== Working data
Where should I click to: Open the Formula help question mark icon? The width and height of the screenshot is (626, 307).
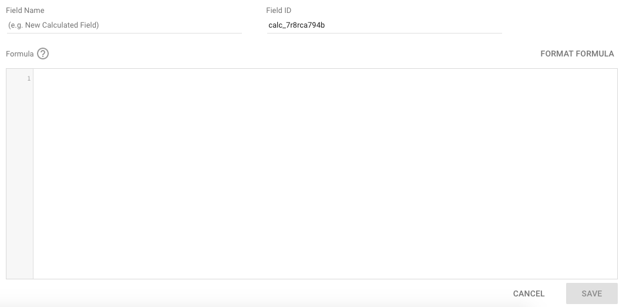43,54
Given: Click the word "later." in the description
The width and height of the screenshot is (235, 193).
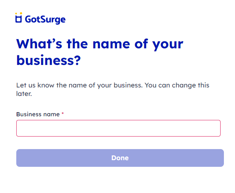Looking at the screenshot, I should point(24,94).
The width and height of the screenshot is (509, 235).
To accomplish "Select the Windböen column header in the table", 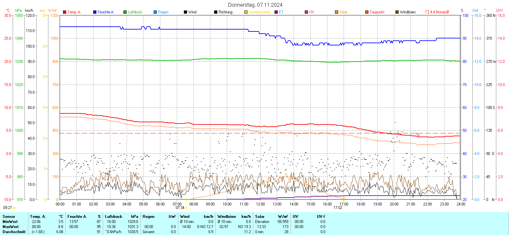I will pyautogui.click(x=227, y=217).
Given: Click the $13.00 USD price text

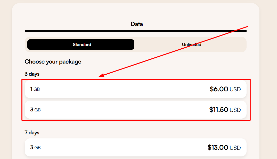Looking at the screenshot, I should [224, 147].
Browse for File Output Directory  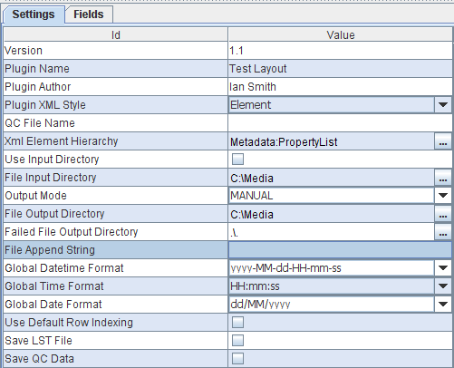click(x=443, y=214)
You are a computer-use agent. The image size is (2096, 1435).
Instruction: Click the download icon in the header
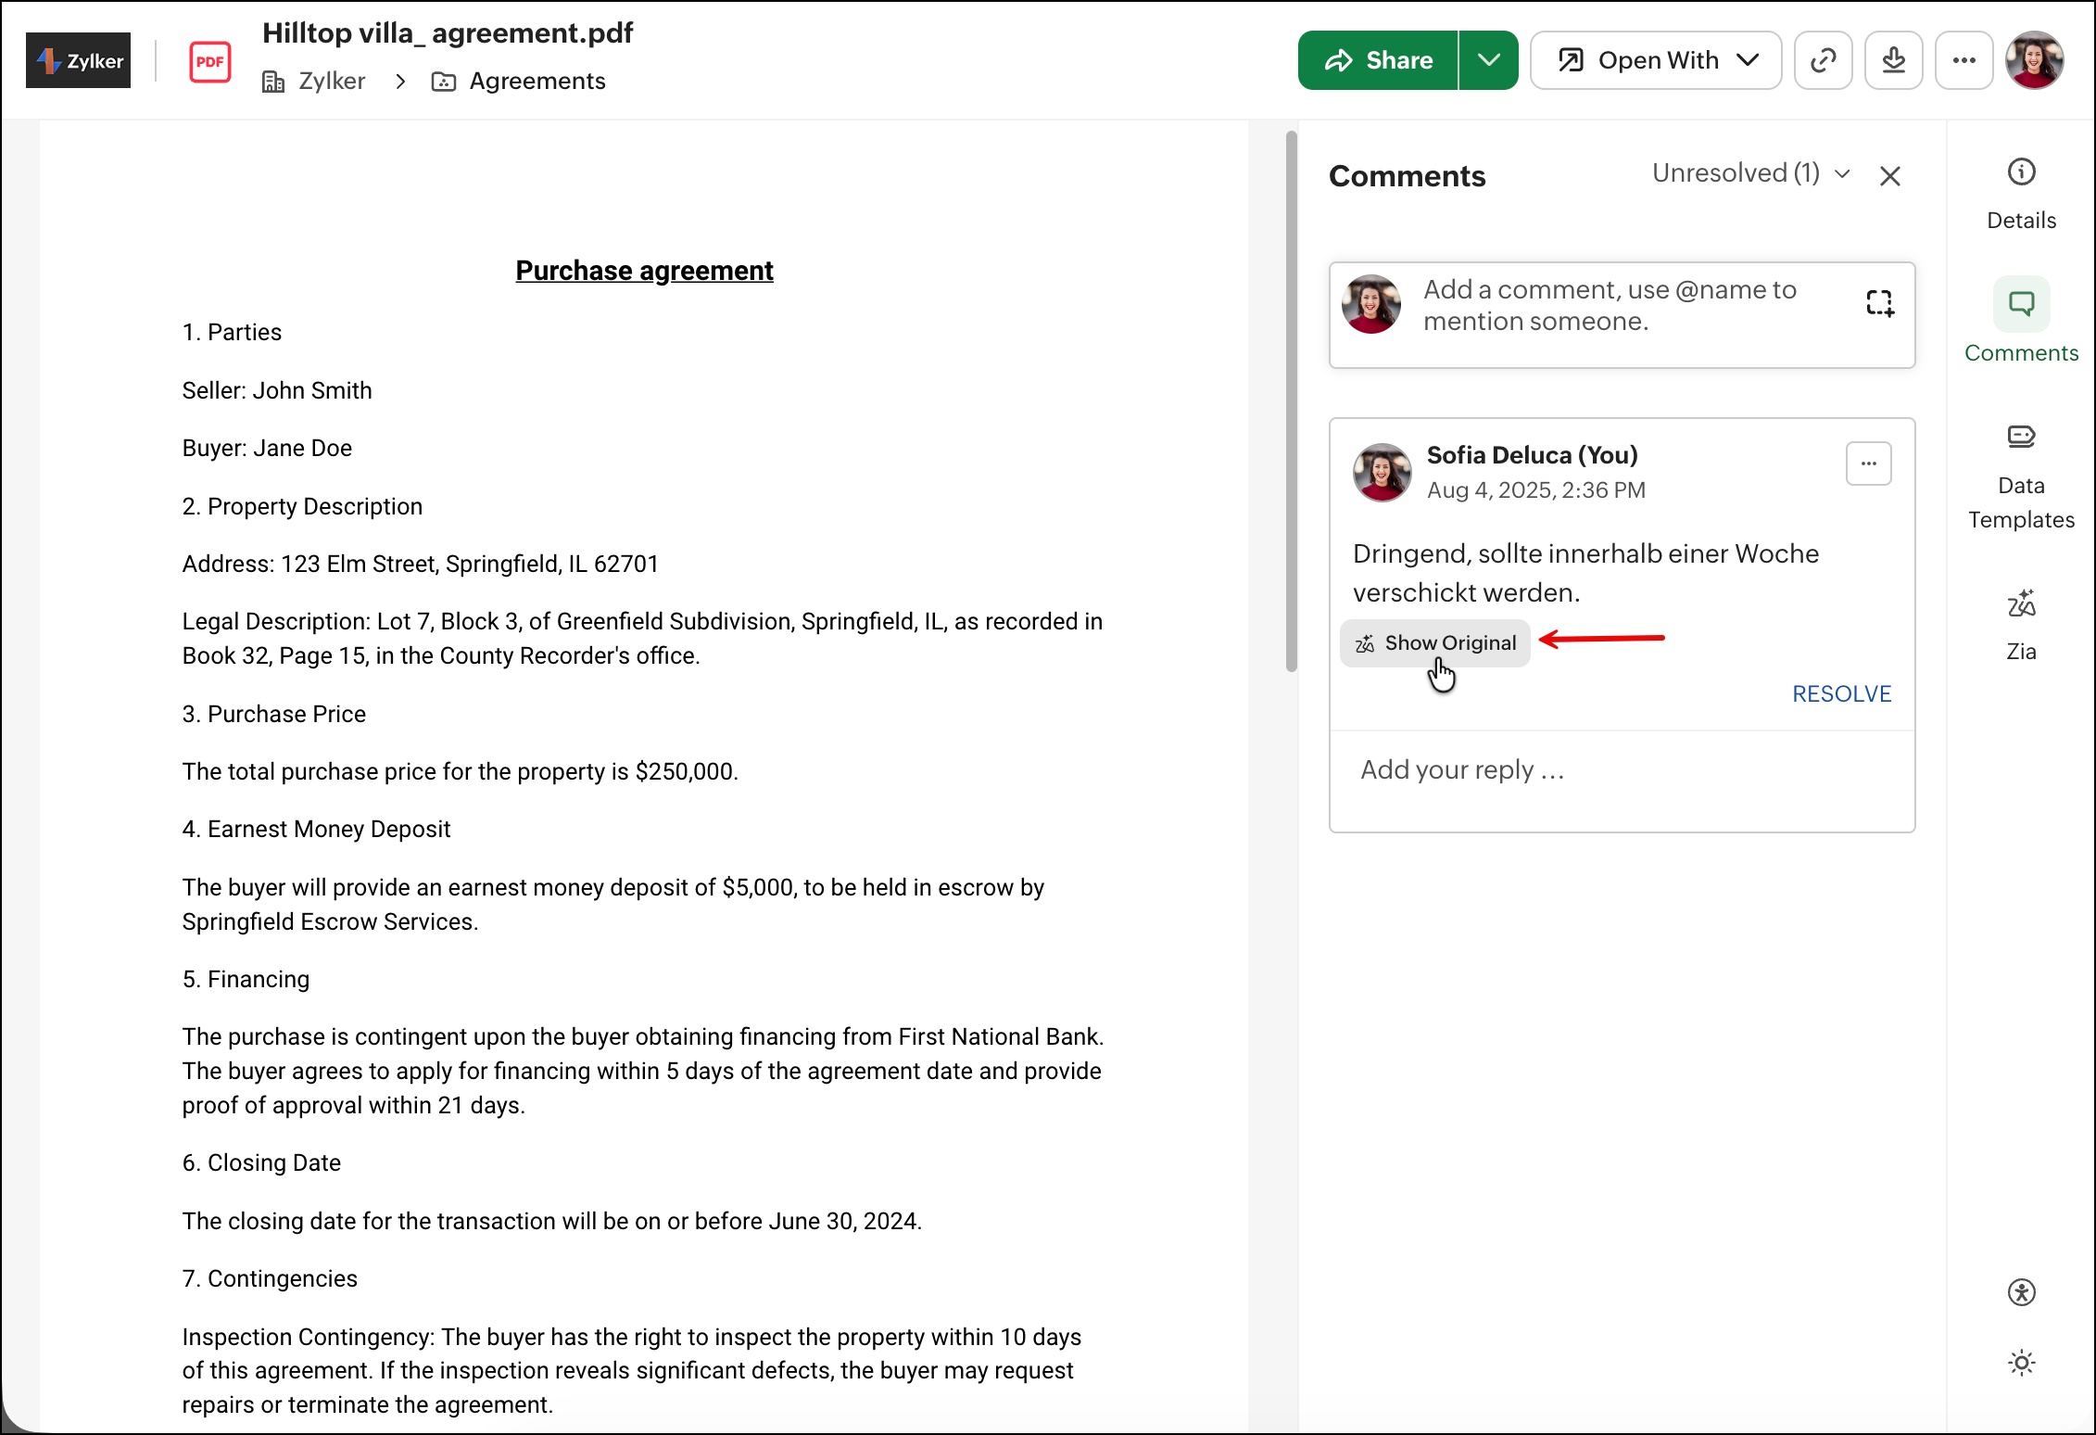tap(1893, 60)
====
== Working data
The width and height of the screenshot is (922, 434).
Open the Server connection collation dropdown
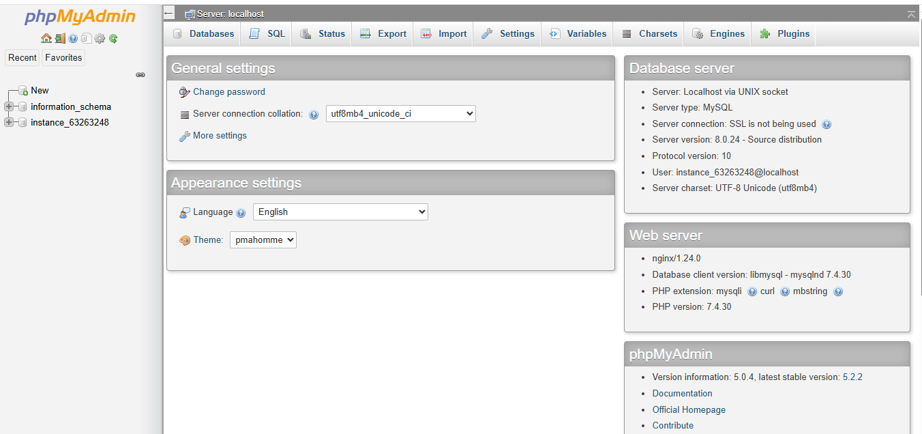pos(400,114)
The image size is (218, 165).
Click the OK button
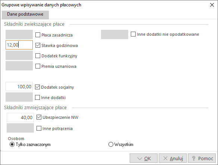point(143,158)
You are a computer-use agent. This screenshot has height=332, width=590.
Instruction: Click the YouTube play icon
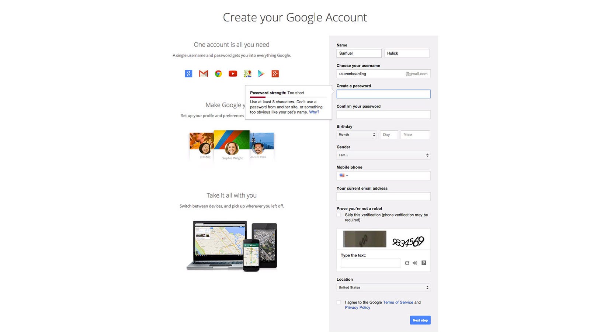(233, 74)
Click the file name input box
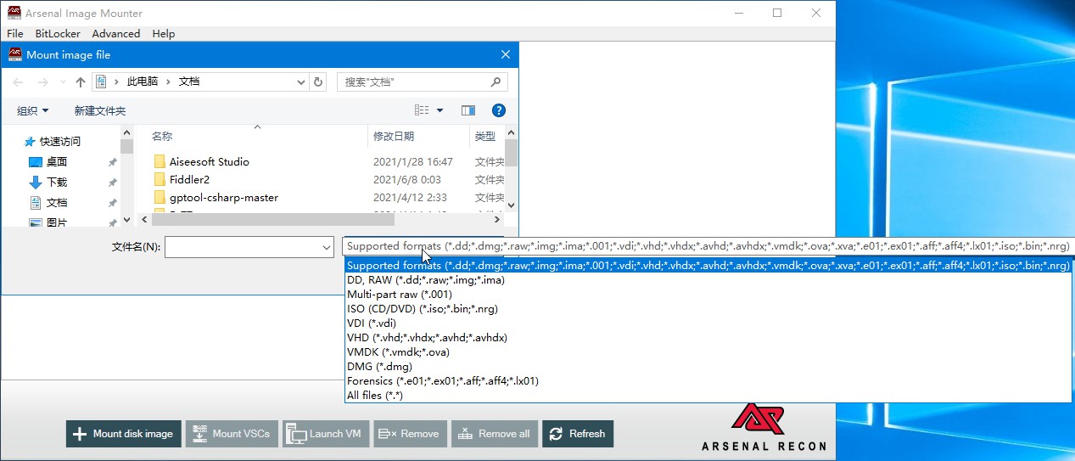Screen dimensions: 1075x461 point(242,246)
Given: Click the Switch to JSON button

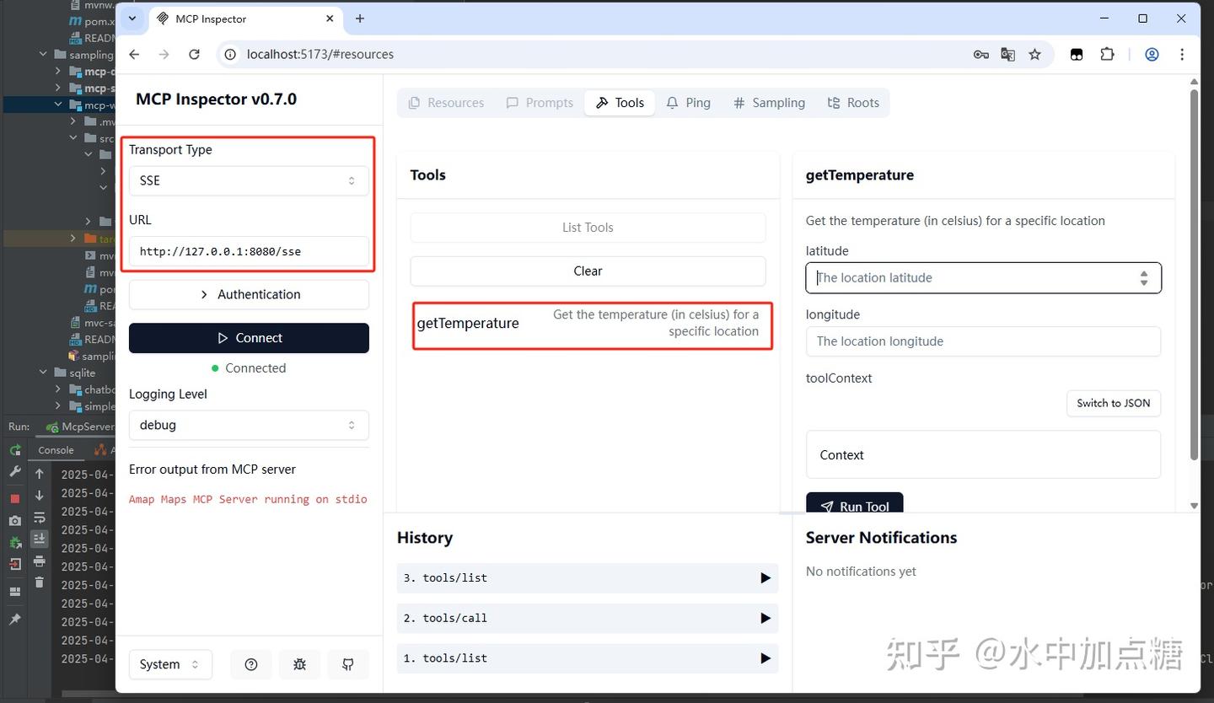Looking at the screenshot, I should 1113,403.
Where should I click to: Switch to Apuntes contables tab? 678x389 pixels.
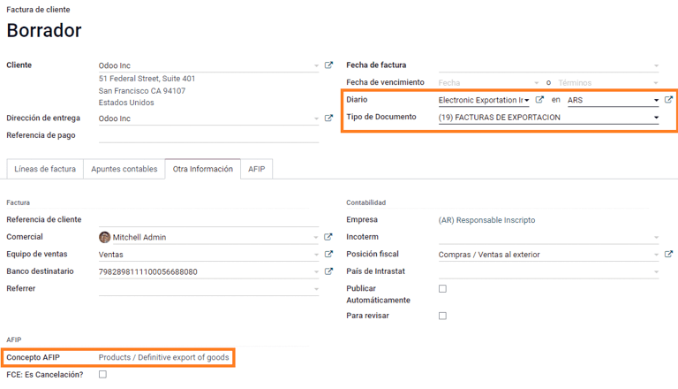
====
### Your objective
State how many lines of the entries above include the string "agent". The reply is that number alone.

### Response for this exercise
2